Pandas 如何在filter方法中使用正则表达式检索系列对象的行

通过使用regex参数，我们可以将正则表达式应用于filter()方法，从而帮助检索系列对象的行。Pandas系列构造函数中series.filter()方法的基本工作是根据索引标签对系列对象的行进行子集划分。

参数regex用于定义用于检索结果行的搜索模式（正则表达式）。

示例1

在以下示例中，我们使用整数列表创建了一个系列对象，并使用pandas的数据范围函数创建了索引标签。

# importing pandas package
import pandas as pd

# create date index
index = pd.date_range('2021-08-1', periods=10, freq='10H30min40s')

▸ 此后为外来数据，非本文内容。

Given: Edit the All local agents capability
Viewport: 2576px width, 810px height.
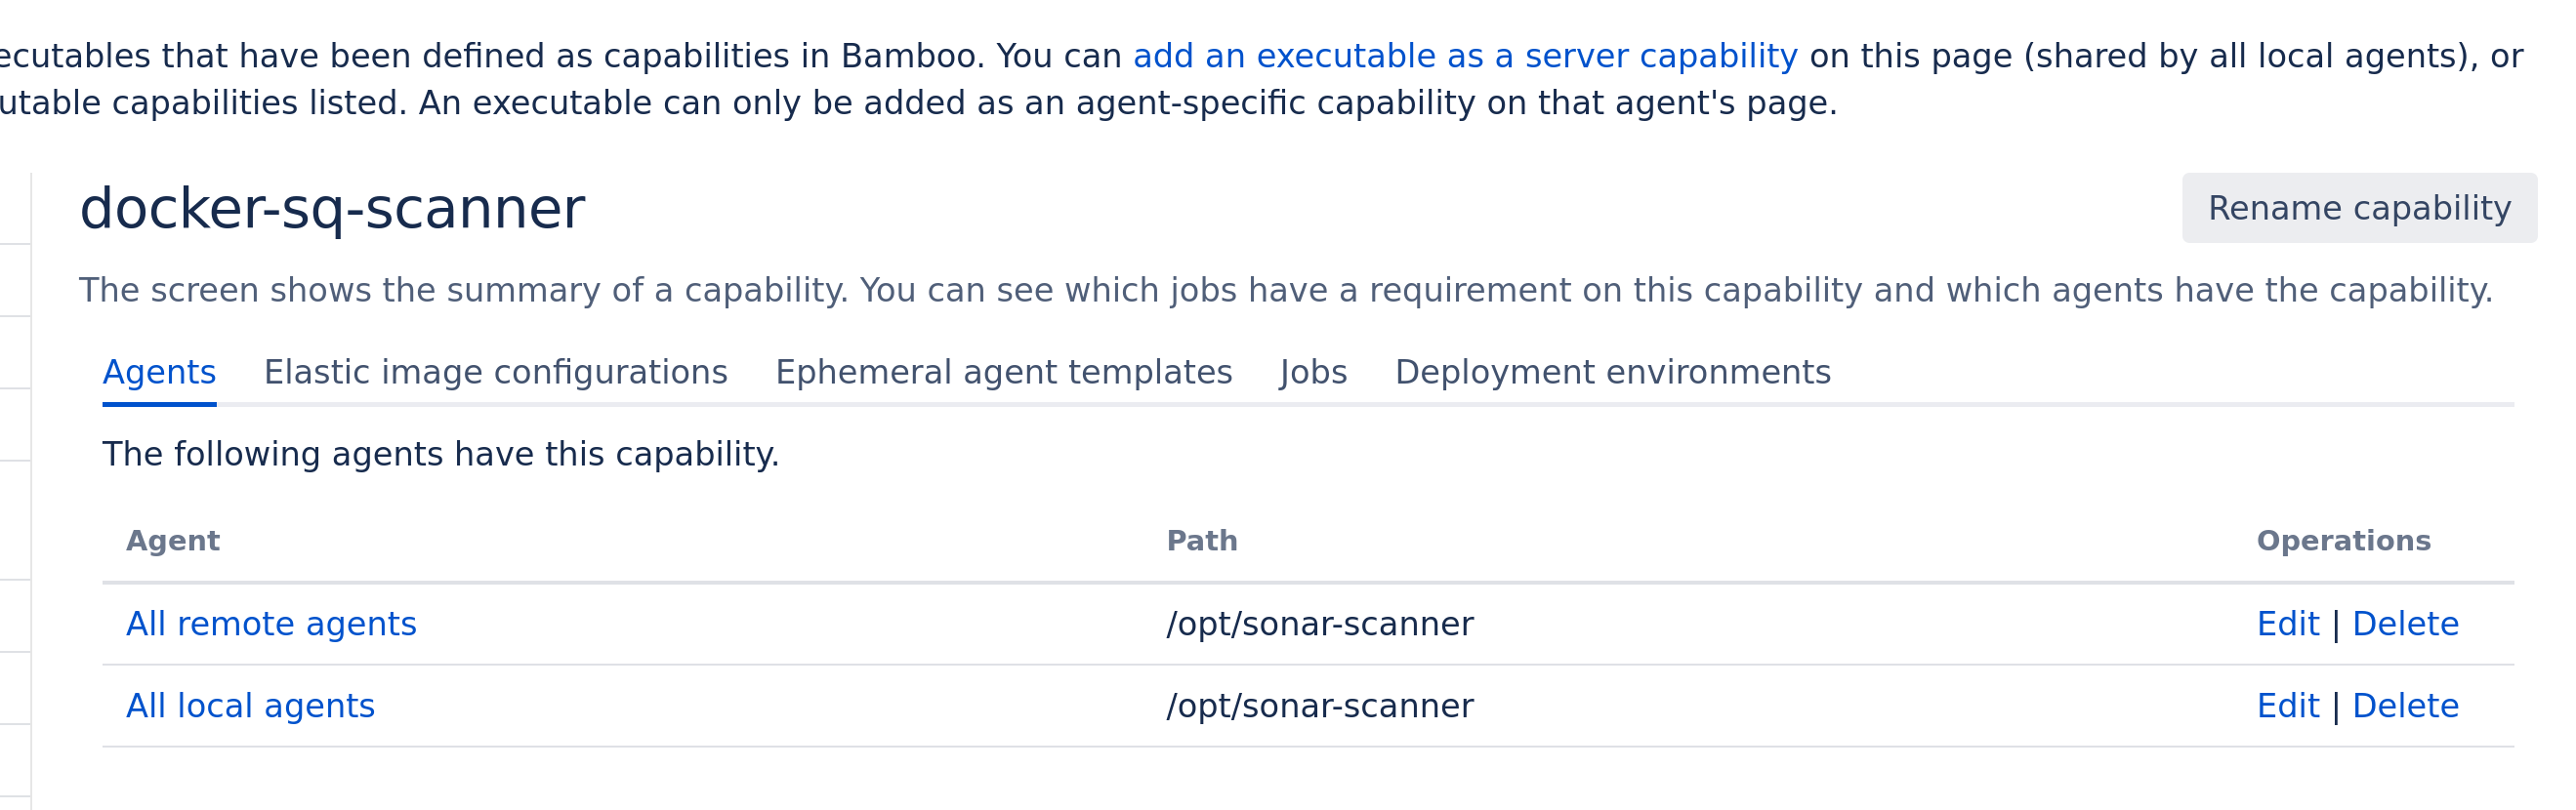Looking at the screenshot, I should pyautogui.click(x=2287, y=706).
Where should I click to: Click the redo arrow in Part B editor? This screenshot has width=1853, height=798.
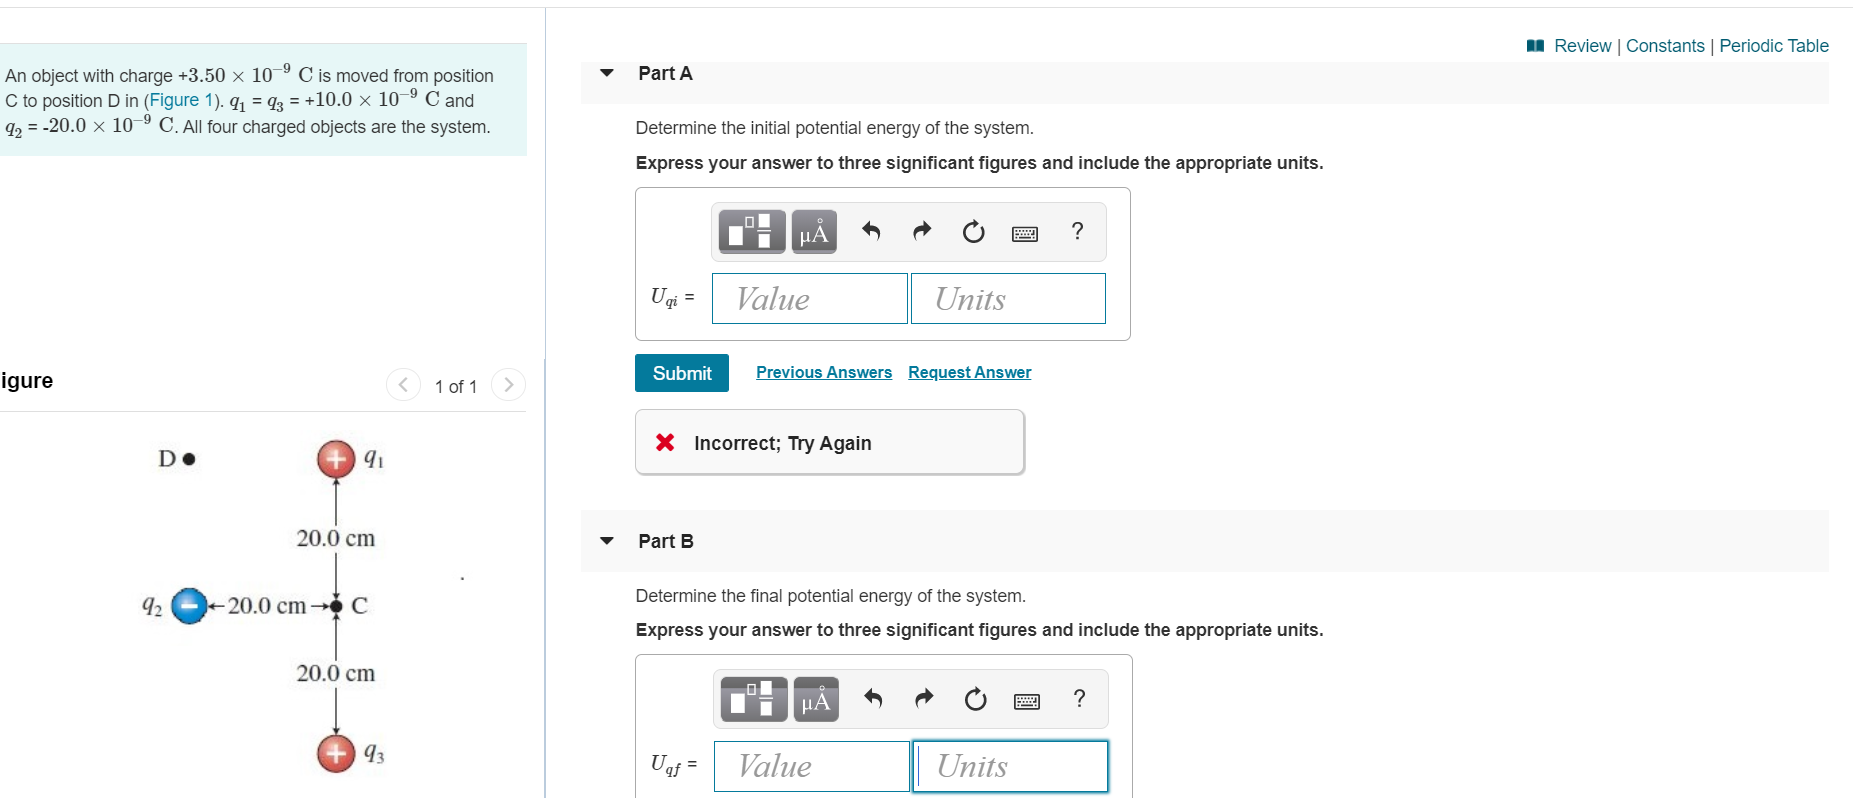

#creating pandas Series with date-time index
series = pd.Series([1,2,3,4,5,6,7,8,9,10], index=index)

print(series)

print("Output: ")
# Apply the filter method with regex
print(series.filter(regex='40$'))

解释

在这里，我们通过使用regex参数来指定搜索模式，来过滤掉pandas series对象中的一些行。

输出

以下是输出结果 –

2021-08-01 00:00:00    1
2021-08-01 10:30:40    2
2021-08-01 21:01:20    3
2021-08-02 07:32:00    4
2021-08-02 18:02:40    5
2021-08-03 04:33:20    6
2021-08-03 15:04:00    7
2021-08-04 01:34:40    8
2021-08-04 12:05:20    9
2021-08-04 22:36:00    10
Freq: 37840S, dtype: int64

Output:
2021-08-01 10:30:40    2
2021-08-02 18:02:40    5
2021-08-04 01:34:40    8
Freq: 113520S, dtype: int64

我们可以注意到上面的输出块，我们已经成功地过滤掉了系列对象中索引为40秒的行。

示例2

让我们取另一个系列对象来筛选出索引标签中包含空格的行。

# importing pandas package
import pandas as pd

Countrys = ['Brazil','Canada','New Zealand','Iceland', 'India', 'Sri Lanka', 'United    States']
Capitals = [ 'Belmopan','Ottawa','Wellington','Reykjavik', 'New Delhi','Colombo',          'Washington D.C']

#creating pandas Series
series = pd.Series(Capitals, index=Countrys)

print(series)

print("Output: ")
# Apply the filter method with regex
print(series.filter(regex='. .'))

输出

以下是输出结果：

Brazil                 Belmopan
Canada                   Ottawa
New Zealand          Wellington
Iceland               Reykjavik
India                 New Delhi
Sri Lanka               Colombo
United States    Washington D.C
dtype: object

Output:
New Zealand        Wellington
Sri Lanka             Colombo
United States  Washington D.C
dtype: object

在上述输出中，我们成功地从系列对象中过滤出了“新西兰”、“斯里兰卡”、“美国”几行。